L’Autorità di Regolazione per Energia, Reti e Ambiente (ARERA) avrà il compito di definire le modalità tecniche per l’erogazione di questo contributo. Analizzando i dati di ottobre 2025, nel periodo gennaio-dicembre 2024 sono stati riconosciuti oltre 2,8 milioni di bonus sociali elettrici. Questi sono stati distribuiti tra nuclei familiari di diverse dimensioni: il 49,6% a famiglie con 1-2 componenti, il 37,7% a quelle con 3-4 componenti e il 12,7% a nuclei con più di 4 membri.
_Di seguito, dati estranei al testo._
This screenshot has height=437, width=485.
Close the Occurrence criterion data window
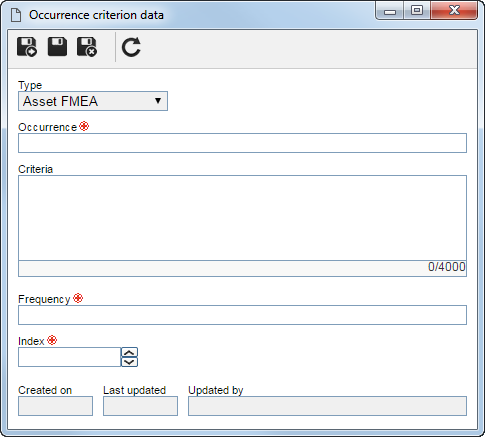pyautogui.click(x=454, y=10)

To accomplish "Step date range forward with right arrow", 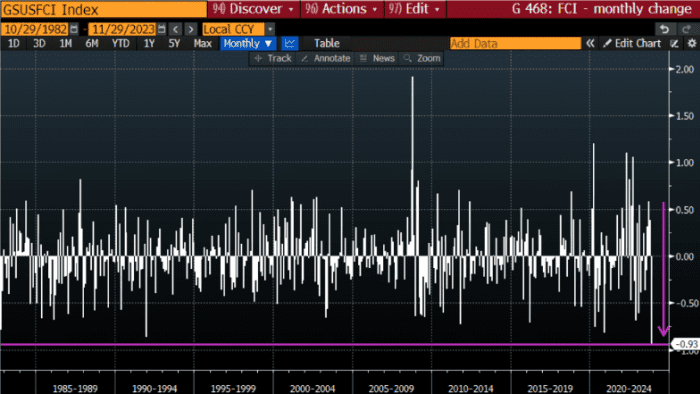I will coord(191,29).
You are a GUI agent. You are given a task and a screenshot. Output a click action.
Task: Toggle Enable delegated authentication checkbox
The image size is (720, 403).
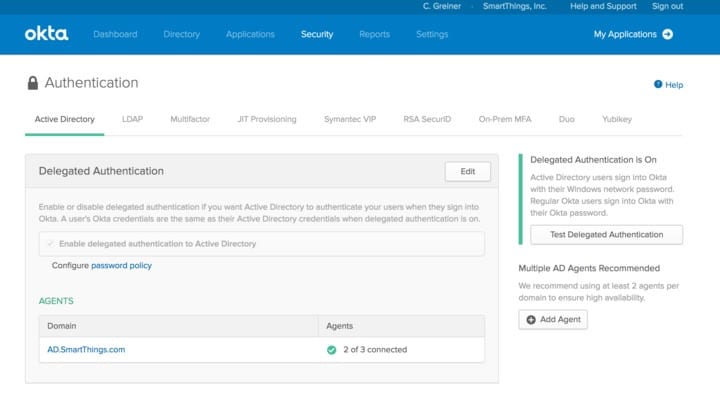[x=51, y=244]
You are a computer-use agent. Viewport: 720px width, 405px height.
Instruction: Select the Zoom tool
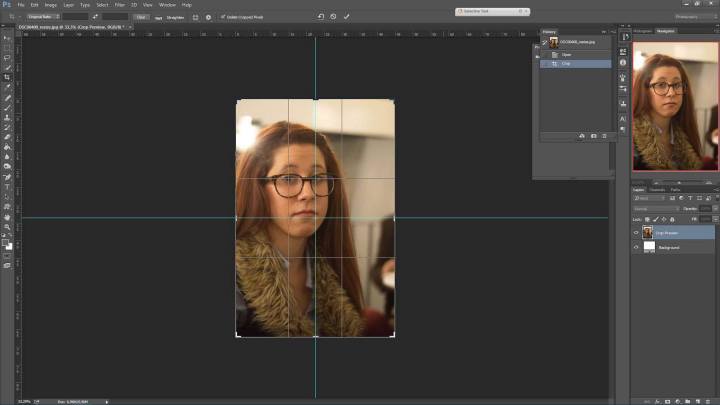(x=7, y=227)
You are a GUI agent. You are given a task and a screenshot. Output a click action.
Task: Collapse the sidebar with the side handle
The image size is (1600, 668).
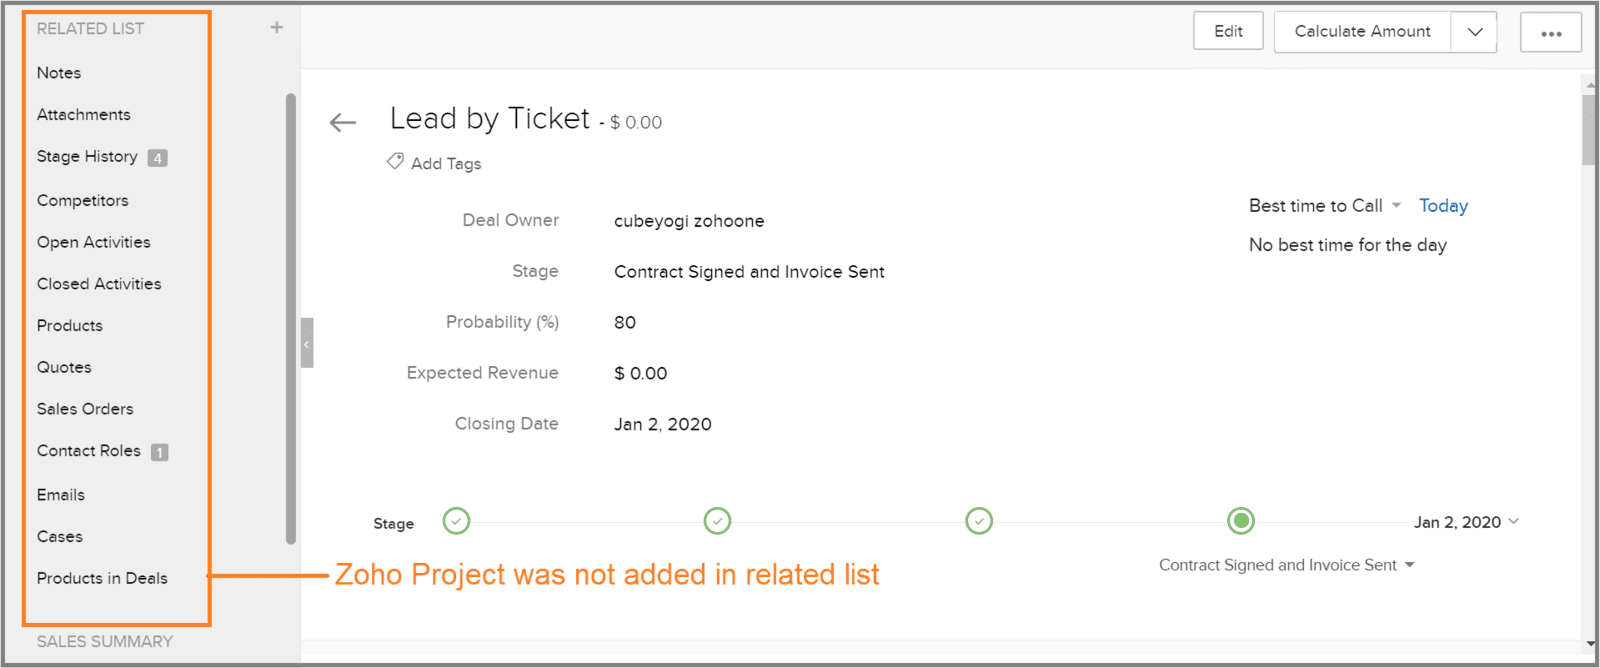click(307, 343)
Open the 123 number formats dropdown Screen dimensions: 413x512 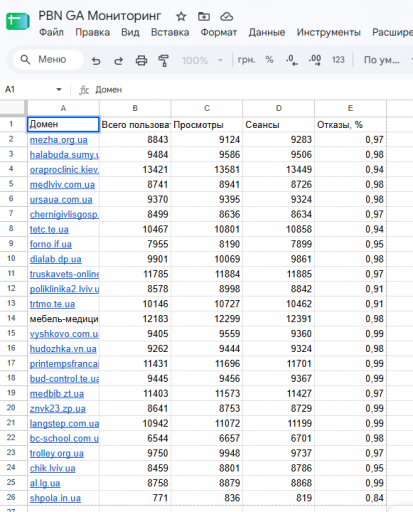pos(338,60)
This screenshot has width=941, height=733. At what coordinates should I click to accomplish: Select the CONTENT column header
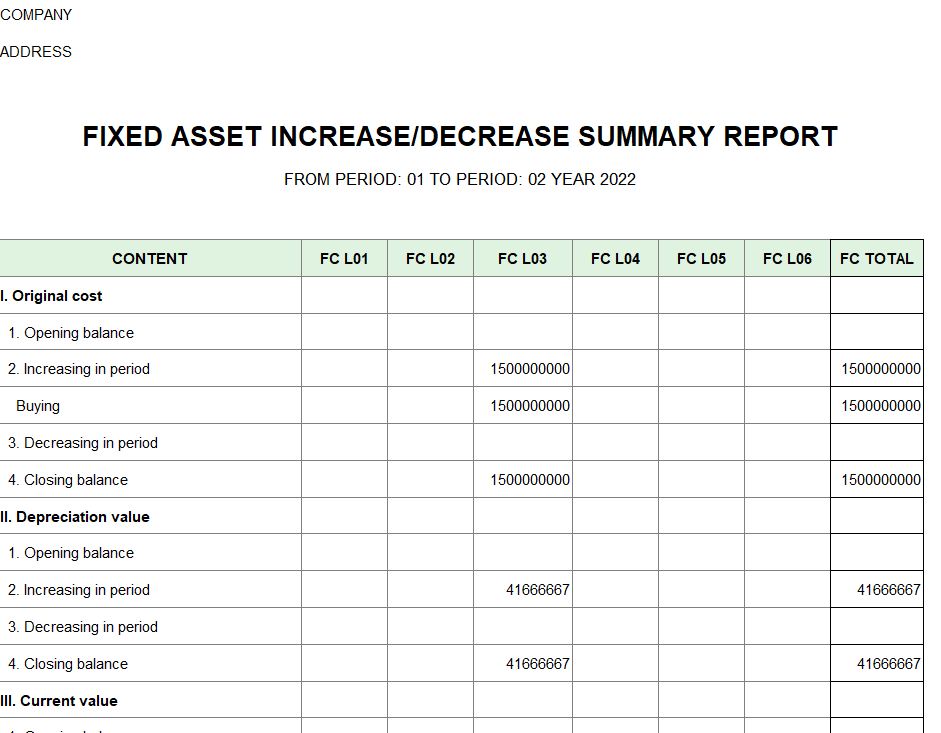[150, 259]
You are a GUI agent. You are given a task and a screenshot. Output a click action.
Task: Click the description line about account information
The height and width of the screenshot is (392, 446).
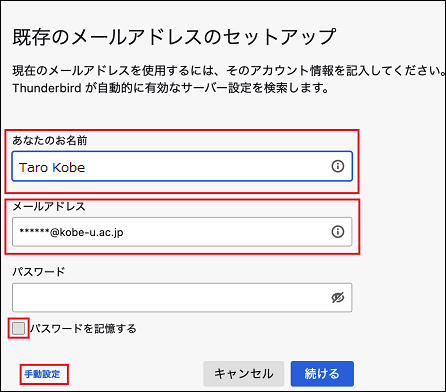[x=229, y=71]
Il diritto al bonus sociale è legato alla condizione di disagio economico, valutata tramite l’Indicatore della Situazione Economica Equivalente (ISEE). Le soglie ISEE variano in base al numero di figli a carico: non devono superare i 9.796 euro per famiglie con un massimo di tre figli e i 20.000 euro per le famiglie numerose con almeno quattro figli.
L’impatto del Bonus Energia 2026 sulla bolletta
Per il 2026, l’ARERA ha già stabilito i valori del bonus elettrico ordinario. Sommando il contributo straordinario di 115 euro, il beneficio complessivo annuale per le famiglie in disagio economico potrebbe raggiungere cifre significative. Ad esempio, per un nucleo di 1-2 componenti, il bonus totale annuo potrebbe arrivare a 261 euro (146€ ordinario + 115€ straordinario), per 3-4 componenti a 301,15 euro (186,15€ ordinario + 115€ straordinario) e per oltre 4 componenti a 319,40 euro (204,40€ ordinario + 115€ straordinario).
Sconto in bolletta per utenti con ISEE fino a 25.000 euro
Il Decreto Bollette prevede un’ulteriore forma di aiuto per coloro che non rientrano nei bonus sociali. Si tratta di un contributo straordinario a copertura dei costi di acquisto dell’energia elettrica, ma con alcune condizioni specifiche. Innanzitutto, l’erogazione di questo sconto è a completa discrezione delle aziende elettriche, che non hanno alcun obbligo di fornirlo.
In secondo luogo, potranno beneficiarne solo gli utenti domestici con un ISEE fino a 25.000 euro e che rispettino determinati limiti di consumo: non più di 0,5 MWh nel bimestre di riferimento e non oltre 3 MWh totali nei 12 mesi precedenti. L’eventuale contributo sarà calcolato in base alla quota della “componente PE” (il costo di acquisto dell’energia) relativa al primo bimestre dell’anno.
Questo sconto verrà applicato direttamente in bolletta, generalmente nel quinto mese successivo al bimestre di riferimento. Le società elettriche che sceglieranno di aderire a questa iniziativa riceveranno un’attestazione ufficiale dall’ARERA, che potrà essere utilizzata anche a fini commerciali e pubblicitari. L’Autorità monitorerà l’applicazione di queste misure, pubblicando un elenco dei venditori aderenti sul proprio portale.